In Virginia City, the Queen of the Comstock, the first theater, opened in 1860. It was called the Howard Street Theater and ladies were not admitted. Business was good so Maguire’s Opera House opened its doors in 1863. It was an opulent establishment. The auditorium was carpeted, ornate crystal chandeliers hung from the ceiling, spectators were seated upon gilt chairs and there were velvet railings for the boxes. The enthusiastic audiences were wealthy, but not necessarily elite. They came for entertainment and had the money to pay for it. The shows ranged from Adah Isaacs Menken in the “Mezeppa” to minstrels and dog fights.

Born Charlotte Mignon Crabtree in New York City to British immigrants,

Lotta Crabtree would go on to become one of the wealthiest and most beloved American entertainers of the late 19th century. From her beginnings as a 6-year-old until her retirement at the age of 45, she entertained and was named "The Nation's Darling".


  1. Thanks for the info on the entertainers in the old west of the late 19th century. :-) Reminded me of the plays we used to put on as children in our old garage for the other neighborhood kids. We'd sweep the floor and put out chairs and that was about all we could do with the old garage. ;-)

  2. Thanks for stopping by, Jeanmarie. My daughter used to do the lighting and help with costume changes at a local old time theatre where the audience could boo and hiss at the villian. I imagine it must have been like that in the old west.

  3. Paisley, what an interesting and engaging post. Thanks for sharing. Lotta Crabtree's name rang a bell, but I wouldn't have placed it and appreciate the 'update' on her past. lol

    She and other entertainers must have paid dearly for the fame and wealth they sought.

    Thanks again,

  4. Thanks Sandra. I never realized how attractive Lotta was. She looks like she could have been quite a tease.

  5. Paisley, I enjoyed your blog. 45 seems like a young age to retire but without all the beauty products of today women spend way too much money on :-), I suppose the ladies of the stage really showed their age by 45.

  6. Paisley,
    The second romance book I wrote had an actress with a traveling troupe as the heroine. I used tales told by an older relative who traveled with a troupe in the 1920's to give my character believability.

    Fun post!

  7. Thanks for the great blog. Being onstage must have been a difficult life, especially then. Lotta Crabtree was beautiful. No wonder she was so popular. If you figure in that old photographs were very unflattering, she must have been stunning in person.

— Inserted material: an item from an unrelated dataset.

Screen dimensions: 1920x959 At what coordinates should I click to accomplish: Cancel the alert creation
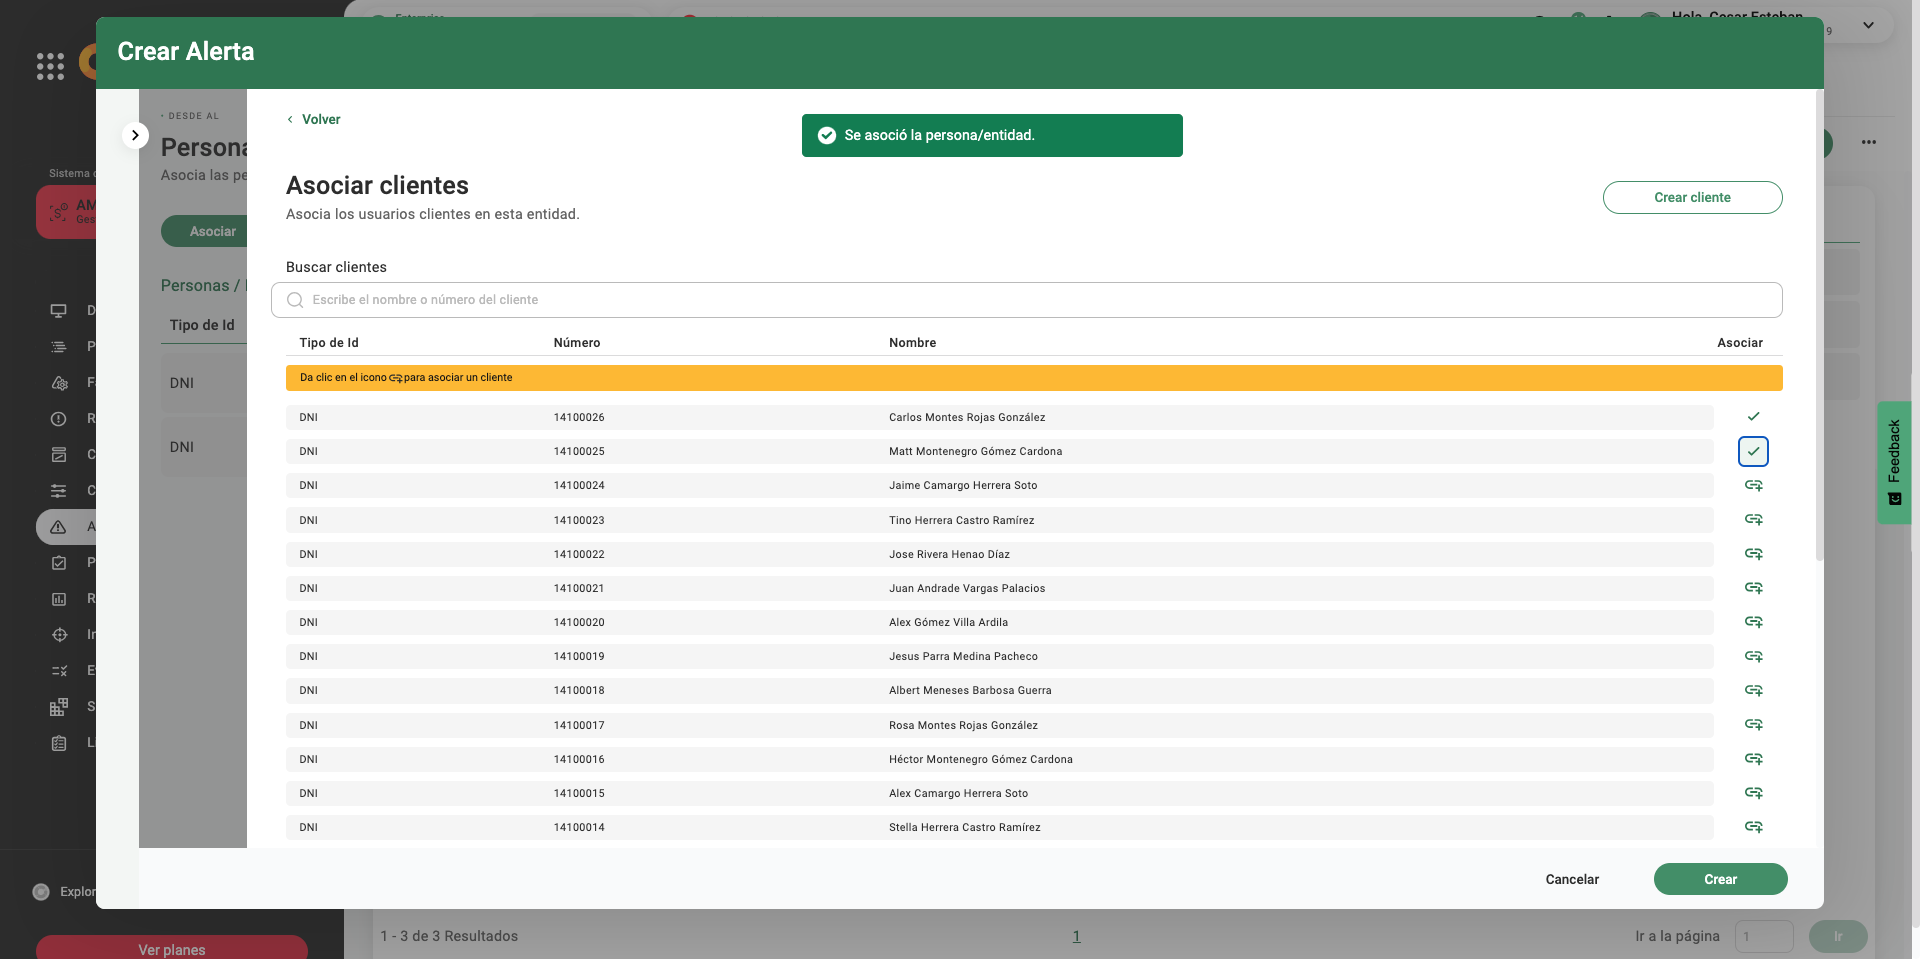(1572, 879)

  8. I agree, Marin. The ladies had a hard life and poor ways to keep clean and fresh. I am supposing 45 would be a lot older then than now. Some of our 45 year old entertainers look like teens anymore.

  9. Your traveling actress sounds fun, Paty. My great, great grandmother was on the stage in San Francisco in the late 1800s. She sure wore some weird costumes and she definitely was a character in her older years. I wish I would have had a chance to get to know her, but she died before I was old enough to do so. The heroine in my story that has been finalling was loosely based on her. :)

  10. I agree, Caroline. She does seem a bit prettier than some of the other photos I've seen from that time period. She performed around this area and met up with Lola Montez. She might be another one to blog about.